Impossibile parlare di Maniac senza partire dall’idea di Franck Khalfoun di realizzare l’intero film in soggettiva.
L’obiettivo è quello di raccontarci la storia dal punto di vista dell’assassino e la cosa funziona abbastanza, ci fa sentire il suo respiro, ci fa vedere quello che vede lui.
Sinceramente però sarebbe bastata una lunga introduzione oppure alcuni momenti specifici, il film intero diventa un po’ troppo, decisamente un po’ troppo.
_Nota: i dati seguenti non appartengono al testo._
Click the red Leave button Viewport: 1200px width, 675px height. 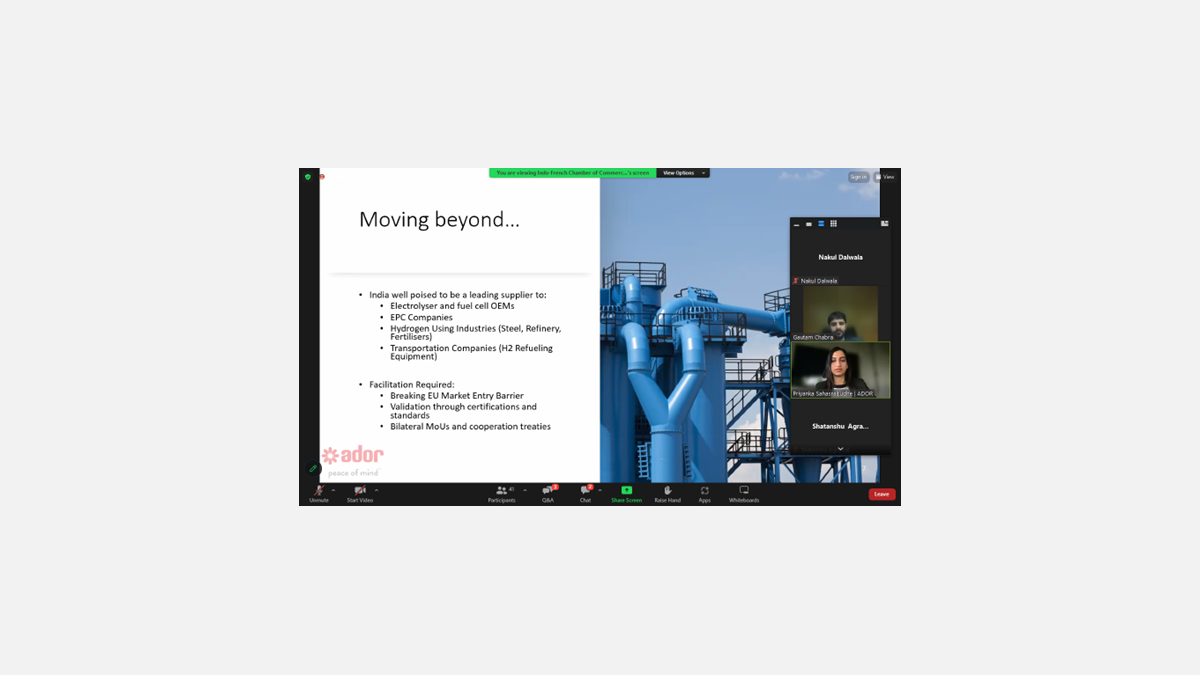pyautogui.click(x=881, y=494)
Anche perchè la decisione si porta dietro due conseguenze non da poco.
Vediamo Elijah Wood si e non una decina di volte durante tutto Maniac, cioè quando il personaggio passa davanti ad uno specchio (passa un sacco di volte davanti ad uno specchio!) oppure in un paio di momenti clou in cui si estranea dal corpo.
Inoltre Khalfoun ci propina il giochino però poi non è per nulla rigoroso, i movimenti non sono sempre corretti rispetto alla testa di un uomo e (ovviamente) non tutto quadra dal punto di vista tecnico (altrimenti verrebbe fuori una palla visiva inenarrabile).

Detto questo, il film è molto buono, il viaggio nella mente folle del protagonista è ottimo, lo compiamo completamente con lui, lo approfondiamo rivedendo alcuni momenti della sua fanciullezza che lo hanno portato a perdere il controllo e a perdere la razionalità.
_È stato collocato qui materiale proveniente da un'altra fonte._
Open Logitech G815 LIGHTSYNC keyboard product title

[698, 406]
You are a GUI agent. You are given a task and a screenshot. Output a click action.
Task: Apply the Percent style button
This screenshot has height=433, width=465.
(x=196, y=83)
L’uomo restaura manichini e si diverte (non è che si diverta proprio, a dir la verità) a prendere lo scalpo di donne giovani e carine per poi regalare copricapi irsuti alle sue creazioni, che la sua mente distrota scambia con donne reali.

Ottimo il passaggio de Il gabinetto del dottor Caligari durante il film e splendido il finale che ci regala un raro momento di splatter psicologico.